**** Data records

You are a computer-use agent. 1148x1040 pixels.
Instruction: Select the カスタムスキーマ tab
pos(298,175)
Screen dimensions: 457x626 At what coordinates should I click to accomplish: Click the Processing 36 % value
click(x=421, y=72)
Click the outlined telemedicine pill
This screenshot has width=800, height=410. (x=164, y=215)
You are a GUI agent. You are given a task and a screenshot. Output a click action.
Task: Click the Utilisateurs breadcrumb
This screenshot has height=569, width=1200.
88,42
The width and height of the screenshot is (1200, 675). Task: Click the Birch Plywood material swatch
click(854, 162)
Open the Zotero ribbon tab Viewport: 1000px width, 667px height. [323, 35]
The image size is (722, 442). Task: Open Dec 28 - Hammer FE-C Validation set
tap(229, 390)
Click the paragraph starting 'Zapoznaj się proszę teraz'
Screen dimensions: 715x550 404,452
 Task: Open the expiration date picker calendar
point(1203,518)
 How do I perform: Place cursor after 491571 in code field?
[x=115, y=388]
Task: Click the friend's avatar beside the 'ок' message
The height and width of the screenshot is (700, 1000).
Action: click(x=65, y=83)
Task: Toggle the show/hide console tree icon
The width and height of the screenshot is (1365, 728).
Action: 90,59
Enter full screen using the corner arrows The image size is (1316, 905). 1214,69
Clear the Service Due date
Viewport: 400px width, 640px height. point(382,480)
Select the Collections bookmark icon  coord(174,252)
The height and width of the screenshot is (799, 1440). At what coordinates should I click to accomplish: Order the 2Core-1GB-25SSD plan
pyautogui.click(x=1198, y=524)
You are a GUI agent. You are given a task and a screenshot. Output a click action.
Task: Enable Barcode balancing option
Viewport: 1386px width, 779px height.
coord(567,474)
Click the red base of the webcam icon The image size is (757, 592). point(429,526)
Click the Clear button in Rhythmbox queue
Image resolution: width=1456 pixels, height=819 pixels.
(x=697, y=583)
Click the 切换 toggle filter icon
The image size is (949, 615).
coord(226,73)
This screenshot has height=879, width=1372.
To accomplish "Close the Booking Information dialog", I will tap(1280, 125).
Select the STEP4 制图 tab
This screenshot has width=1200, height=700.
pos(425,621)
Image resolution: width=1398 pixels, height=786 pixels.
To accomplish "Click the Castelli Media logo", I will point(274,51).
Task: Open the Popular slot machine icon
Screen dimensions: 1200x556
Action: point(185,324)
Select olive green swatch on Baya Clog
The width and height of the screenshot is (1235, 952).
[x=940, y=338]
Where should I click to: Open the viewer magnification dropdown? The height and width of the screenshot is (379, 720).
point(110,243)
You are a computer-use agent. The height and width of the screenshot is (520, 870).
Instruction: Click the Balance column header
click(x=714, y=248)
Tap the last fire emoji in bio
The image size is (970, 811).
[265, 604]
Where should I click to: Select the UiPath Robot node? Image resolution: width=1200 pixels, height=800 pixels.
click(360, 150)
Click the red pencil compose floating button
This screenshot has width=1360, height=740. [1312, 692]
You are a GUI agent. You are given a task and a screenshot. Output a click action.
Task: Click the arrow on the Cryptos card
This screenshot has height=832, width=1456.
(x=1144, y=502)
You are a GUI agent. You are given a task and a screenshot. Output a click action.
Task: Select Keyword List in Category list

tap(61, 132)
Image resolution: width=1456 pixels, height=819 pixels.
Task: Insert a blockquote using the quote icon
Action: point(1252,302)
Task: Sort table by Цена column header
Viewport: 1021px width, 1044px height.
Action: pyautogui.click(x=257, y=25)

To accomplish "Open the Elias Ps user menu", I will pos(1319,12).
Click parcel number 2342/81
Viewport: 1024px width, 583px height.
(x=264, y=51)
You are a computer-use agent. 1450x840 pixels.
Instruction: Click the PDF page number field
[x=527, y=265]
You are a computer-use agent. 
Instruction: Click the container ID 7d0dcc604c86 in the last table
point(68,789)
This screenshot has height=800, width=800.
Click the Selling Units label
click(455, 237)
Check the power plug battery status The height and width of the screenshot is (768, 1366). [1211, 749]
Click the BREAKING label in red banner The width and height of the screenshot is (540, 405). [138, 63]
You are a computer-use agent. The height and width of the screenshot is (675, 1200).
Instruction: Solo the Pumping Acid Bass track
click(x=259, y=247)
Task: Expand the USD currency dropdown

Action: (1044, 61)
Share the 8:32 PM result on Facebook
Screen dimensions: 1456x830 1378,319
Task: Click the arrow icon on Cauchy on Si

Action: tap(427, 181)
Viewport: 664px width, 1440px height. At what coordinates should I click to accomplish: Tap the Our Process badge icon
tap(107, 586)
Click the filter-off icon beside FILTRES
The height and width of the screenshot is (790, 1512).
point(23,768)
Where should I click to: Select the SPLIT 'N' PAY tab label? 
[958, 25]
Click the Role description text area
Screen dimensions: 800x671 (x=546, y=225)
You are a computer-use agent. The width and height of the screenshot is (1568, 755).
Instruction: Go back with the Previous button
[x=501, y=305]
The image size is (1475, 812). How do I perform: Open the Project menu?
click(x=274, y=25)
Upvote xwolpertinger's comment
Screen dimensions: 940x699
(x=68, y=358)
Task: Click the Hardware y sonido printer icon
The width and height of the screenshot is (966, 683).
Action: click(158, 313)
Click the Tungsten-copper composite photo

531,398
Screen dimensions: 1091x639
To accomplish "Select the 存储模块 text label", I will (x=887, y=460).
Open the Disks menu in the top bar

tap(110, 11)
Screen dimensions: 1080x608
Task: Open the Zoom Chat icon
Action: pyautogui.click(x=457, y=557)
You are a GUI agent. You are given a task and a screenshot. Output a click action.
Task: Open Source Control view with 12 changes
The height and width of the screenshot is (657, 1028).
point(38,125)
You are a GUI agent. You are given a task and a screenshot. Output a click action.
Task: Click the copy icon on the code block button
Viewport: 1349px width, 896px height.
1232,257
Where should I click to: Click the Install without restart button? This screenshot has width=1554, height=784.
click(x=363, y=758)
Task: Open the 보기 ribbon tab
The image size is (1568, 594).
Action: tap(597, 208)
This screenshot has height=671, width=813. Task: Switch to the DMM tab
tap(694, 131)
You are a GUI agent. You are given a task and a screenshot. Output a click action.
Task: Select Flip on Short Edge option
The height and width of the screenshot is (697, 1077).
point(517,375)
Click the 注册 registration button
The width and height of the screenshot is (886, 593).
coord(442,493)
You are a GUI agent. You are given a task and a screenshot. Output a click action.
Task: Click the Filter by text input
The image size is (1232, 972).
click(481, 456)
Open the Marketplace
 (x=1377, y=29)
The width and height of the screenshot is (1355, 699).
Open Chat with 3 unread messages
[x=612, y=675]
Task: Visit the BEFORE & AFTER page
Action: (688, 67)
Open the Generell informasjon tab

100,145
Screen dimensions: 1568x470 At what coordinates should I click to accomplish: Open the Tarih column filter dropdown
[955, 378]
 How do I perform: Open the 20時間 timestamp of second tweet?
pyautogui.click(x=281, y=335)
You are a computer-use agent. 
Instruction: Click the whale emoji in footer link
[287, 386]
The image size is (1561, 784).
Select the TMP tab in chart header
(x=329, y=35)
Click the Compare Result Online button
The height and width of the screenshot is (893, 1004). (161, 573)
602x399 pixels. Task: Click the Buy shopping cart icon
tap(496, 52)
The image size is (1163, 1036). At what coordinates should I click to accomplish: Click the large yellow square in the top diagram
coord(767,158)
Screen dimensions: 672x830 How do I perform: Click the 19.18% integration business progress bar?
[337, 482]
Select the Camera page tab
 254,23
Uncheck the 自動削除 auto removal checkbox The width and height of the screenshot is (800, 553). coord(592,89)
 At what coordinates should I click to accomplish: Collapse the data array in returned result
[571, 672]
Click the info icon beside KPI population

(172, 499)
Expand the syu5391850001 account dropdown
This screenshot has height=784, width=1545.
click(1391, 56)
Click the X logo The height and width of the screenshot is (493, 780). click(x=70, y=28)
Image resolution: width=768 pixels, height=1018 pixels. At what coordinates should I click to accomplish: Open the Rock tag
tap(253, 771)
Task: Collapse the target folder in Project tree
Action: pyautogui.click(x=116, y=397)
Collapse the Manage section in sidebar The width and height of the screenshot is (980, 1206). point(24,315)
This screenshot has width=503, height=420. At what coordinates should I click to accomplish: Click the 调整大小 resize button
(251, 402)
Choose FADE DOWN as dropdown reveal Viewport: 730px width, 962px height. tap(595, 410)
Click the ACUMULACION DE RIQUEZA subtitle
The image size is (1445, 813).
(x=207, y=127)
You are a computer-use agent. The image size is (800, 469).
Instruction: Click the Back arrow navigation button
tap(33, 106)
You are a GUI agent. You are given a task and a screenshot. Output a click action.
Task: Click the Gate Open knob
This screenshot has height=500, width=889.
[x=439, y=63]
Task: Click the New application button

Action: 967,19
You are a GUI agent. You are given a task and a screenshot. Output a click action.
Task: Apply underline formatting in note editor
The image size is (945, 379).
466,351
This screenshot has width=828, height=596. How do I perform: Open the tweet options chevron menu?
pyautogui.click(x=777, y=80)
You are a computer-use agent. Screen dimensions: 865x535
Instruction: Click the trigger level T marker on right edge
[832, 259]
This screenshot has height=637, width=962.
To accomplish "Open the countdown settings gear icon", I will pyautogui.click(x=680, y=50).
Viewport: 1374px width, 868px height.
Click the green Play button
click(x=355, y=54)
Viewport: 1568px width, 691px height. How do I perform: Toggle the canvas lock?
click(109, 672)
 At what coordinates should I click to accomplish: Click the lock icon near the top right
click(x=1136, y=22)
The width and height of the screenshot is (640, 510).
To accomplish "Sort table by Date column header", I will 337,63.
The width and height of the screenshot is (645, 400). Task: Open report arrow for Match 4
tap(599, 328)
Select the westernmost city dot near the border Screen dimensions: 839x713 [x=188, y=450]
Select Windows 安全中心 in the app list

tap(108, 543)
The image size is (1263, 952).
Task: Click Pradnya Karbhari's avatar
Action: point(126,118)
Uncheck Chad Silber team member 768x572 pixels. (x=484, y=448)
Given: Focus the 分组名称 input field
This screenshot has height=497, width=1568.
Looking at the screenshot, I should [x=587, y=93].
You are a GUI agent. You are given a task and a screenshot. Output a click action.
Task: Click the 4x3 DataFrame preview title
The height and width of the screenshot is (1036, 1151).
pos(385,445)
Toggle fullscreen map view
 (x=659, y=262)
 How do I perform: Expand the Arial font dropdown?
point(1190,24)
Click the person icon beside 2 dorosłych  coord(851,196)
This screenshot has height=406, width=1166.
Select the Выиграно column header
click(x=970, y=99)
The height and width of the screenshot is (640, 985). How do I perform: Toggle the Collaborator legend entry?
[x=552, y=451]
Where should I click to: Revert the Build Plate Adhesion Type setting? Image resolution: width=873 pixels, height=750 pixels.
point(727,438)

********

> Work instructions
Give only the number of lines in the records above that contain the string "dropdown", counting a match only when the case is identical.

> Reply
6